#### GIVEN EXERCISE
Using the Alex Magee text below, answer these:
(a) Which team drafted him, and in what round?
(b) What was the final score when Oswego won the 7A State Championship, and which team did it beat?
(c) How many tackles did he have as a senior at Purdue in 2008?

#### SOURCE EXCERPT
________________

Alex Magee (born April 28, 1987) is an American football defensive end who is currently a free agent. He was drafted by the Chiefs in the third round of the 2009 NFL Draft. He played college football at Purdue.

He also played for the Tampa Bay Buccaneers.

High school career
MaGee was a two-time Class 7A First-team All-State as a junior and senior at Oswego High School. As a senior, he recorded 60 tackles, including 11 for loss and eight sacks. Alex also help lead his team to a 7A State Championship as the Oswego Panthers defeated the Libertyville Wildcats 28–21 in (2OT). NBC Sports Chicago listed Magee as one of the best defensive lineman in the history of Illinois high school football.

College career
As a senior at Purdue in 2008, Magee played left defensive end, after being a right defensive end and had 28 tackles (14 solos) while causing and recovering a fumble. He also had career-high 3.5 sacks while making six stops behind the line of scrimmage.

________________

#### DATA ENTRIES
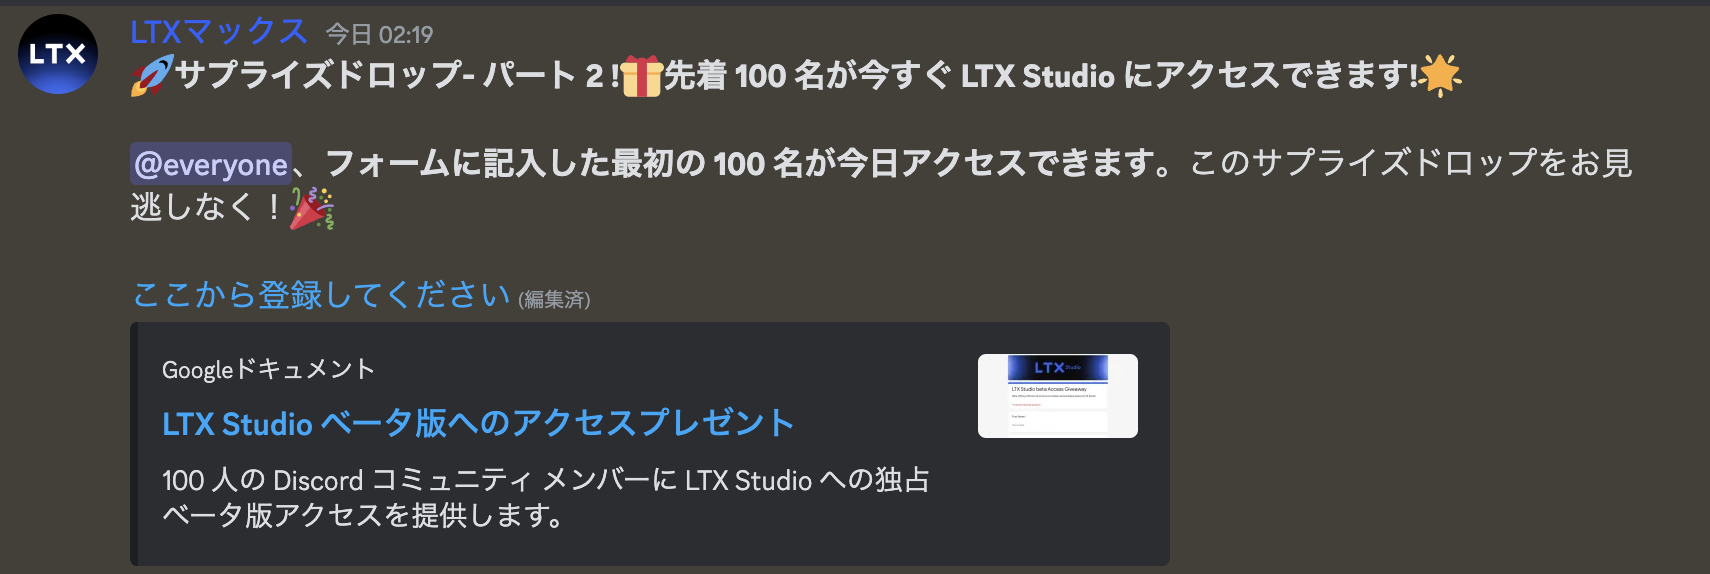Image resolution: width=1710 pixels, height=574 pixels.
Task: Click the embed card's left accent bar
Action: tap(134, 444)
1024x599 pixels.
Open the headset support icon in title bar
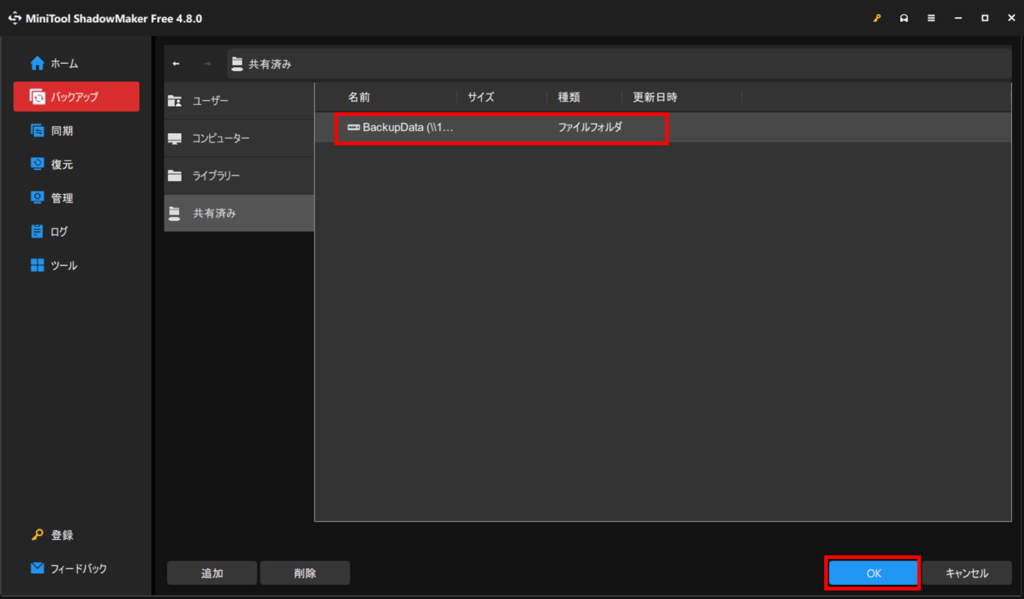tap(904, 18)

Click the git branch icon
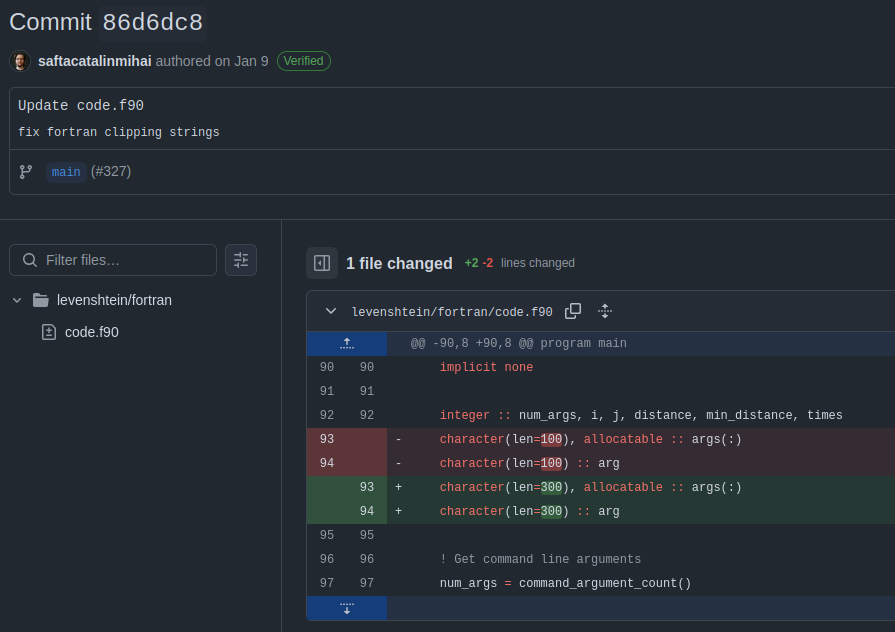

________________

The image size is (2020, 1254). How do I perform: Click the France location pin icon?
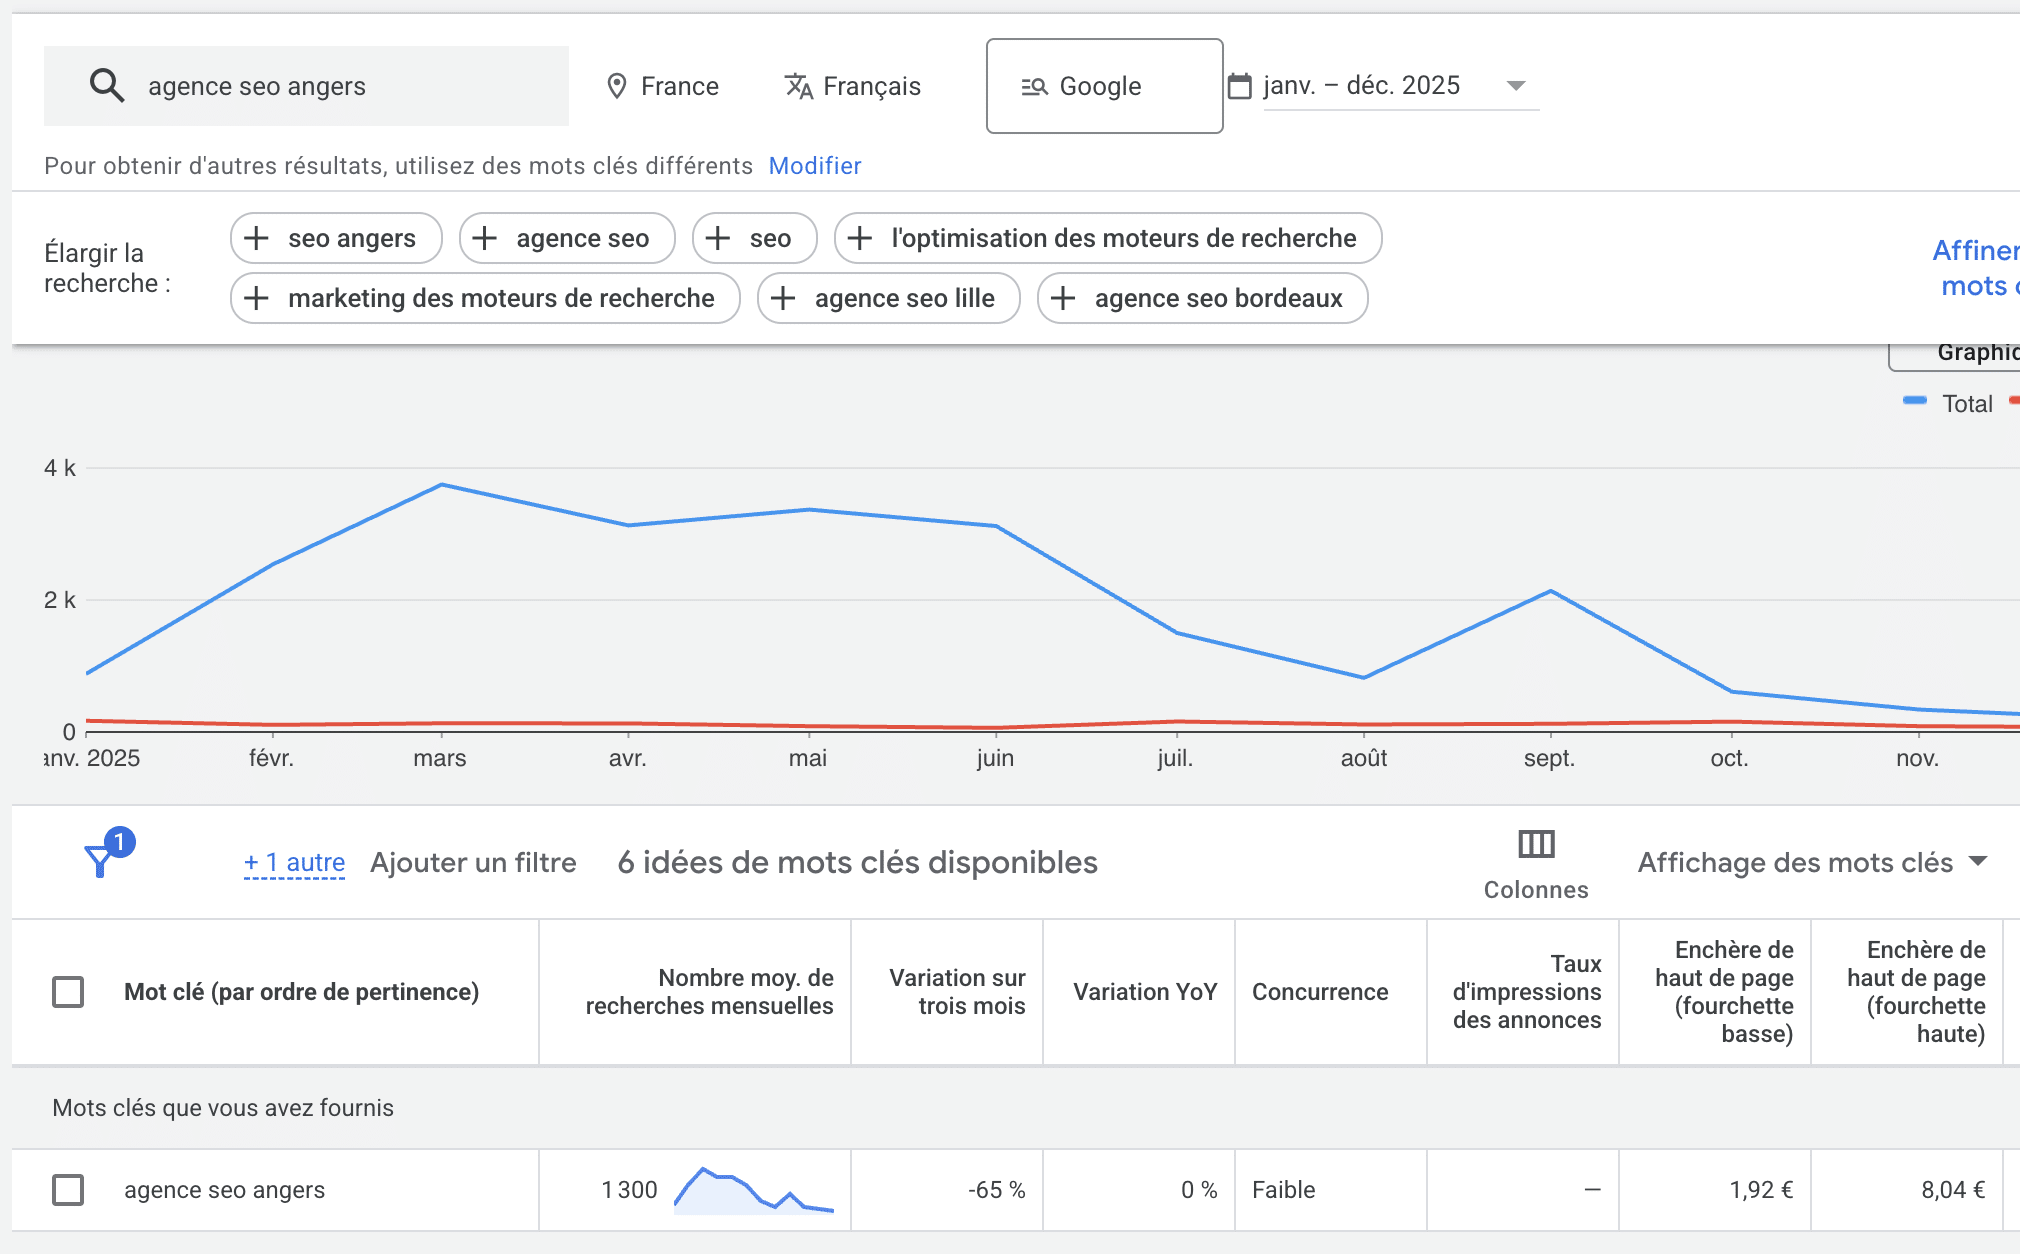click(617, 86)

________________

#### SOLUTION FOR THIS TASK
(a) The Chiefs, in the third round of the 2009 NFL Draft.
(b) 28–21, over the Libertyville Wildcats.
(c) 28 tackles, 14 of them solo.